Il donne l’exemple de l’axe Canada-Cuba-Chine, une collaboration de recherche dont il est codirecteur.

Des groupes de ces trois pays font de la recherche sur la maladie d’Alzheimer et la démence. En Amérique du Nord, la principale forme de démence diagnostiquée est la maladie d’Alzheimer, alors qu’en Chine, il s’agit plutôt de démence vasculaire.

« Pourquoi? Nous envisageons quelques hypothèses, mais nous étions jusqu’à maintenant incapables de rassembler les données de ces deux régions afin de les comparer de façon systématique pour trouver la cause profonde des mécanismes sous-jacents de la maladie. Quelle en est la cause? La démence vasculaire et la maladie d’Alzheimer sont-elles deux entités distinctes ou font-elles partie d’un continuum? »

Les chercheurs vont analyser dans quelle mesure il s’agit de prépondérance génétique ou bien de causes environnementales, de style de vie ou de nutrition.

« On pourrait raconter des histoires (et poser des questions) similaires au sujet de la maladie de Parkinson, d’autres maladies neurodégénératives et de troubles du développement comme l’autisme », ajoute Alan Evans.

Coordination de la recherche

Jean-Baptiste Poline est d’avis que la coopération à l’échelle mondiale touche davantage à la question de la coordination de la recherche elle-même. « Comment des gens de laboratoires différents peuvent-ils partager leurs résultats de recherche? »

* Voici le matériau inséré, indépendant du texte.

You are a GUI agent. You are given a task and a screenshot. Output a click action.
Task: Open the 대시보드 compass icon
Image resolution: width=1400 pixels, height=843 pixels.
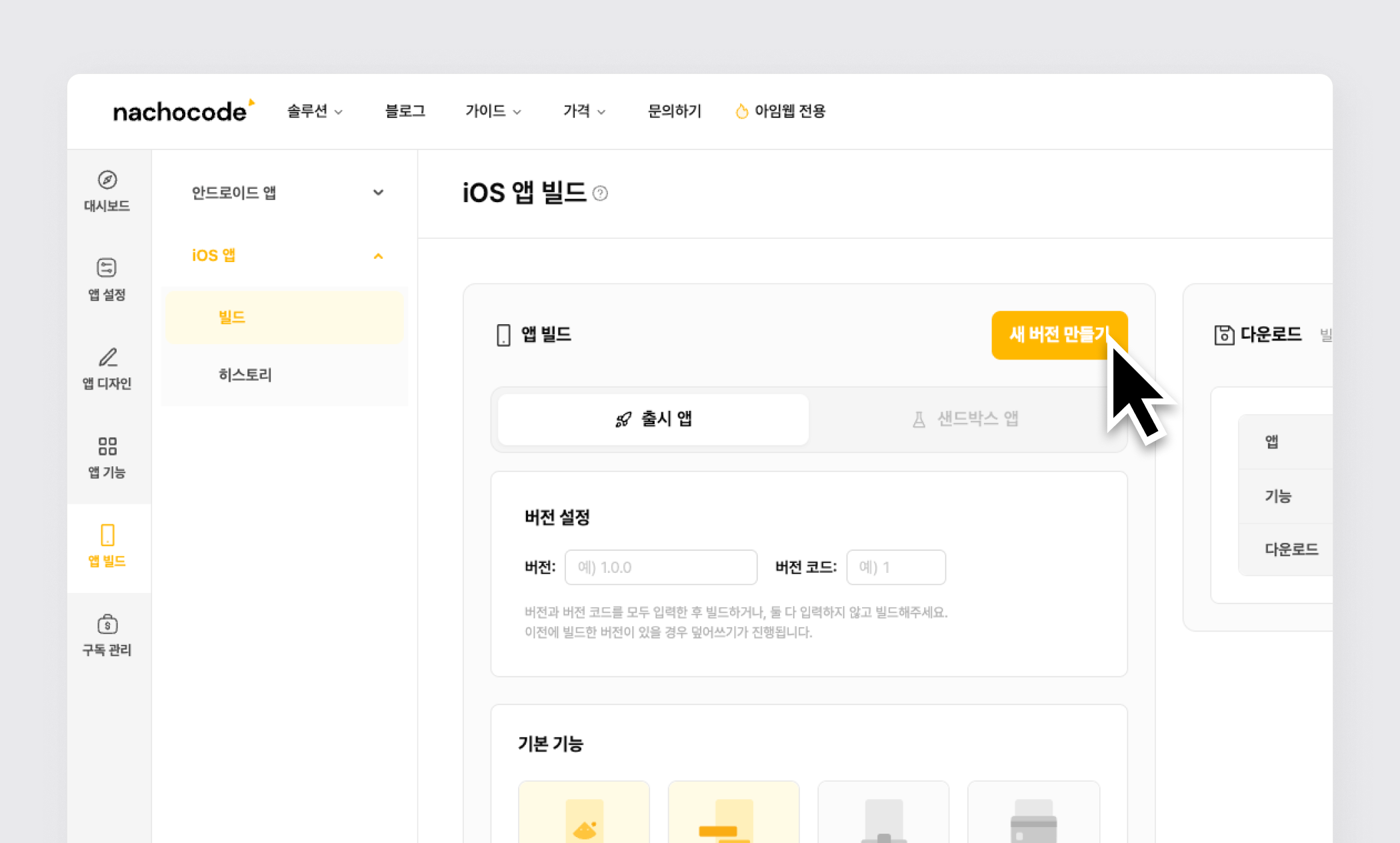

De concert avec des collègues du Centre Ludmer, Jean-Baptiste Poline travaille auprès de l’organisme International Neuroinformatics Coordinating Facility afin de contribuer à l’établissement de bonnes pratiques et de normes permettant de gagner du temps dans le domaine des neurosciences.

Quand tout le monde utilise le même format et les mêmes types de descriptions, même l’interopérabilité des logiciels devient possible, explique-t-il. « C’est là qu’on voit véritablement l’accélération de la recherche. C’est extraordinaire ».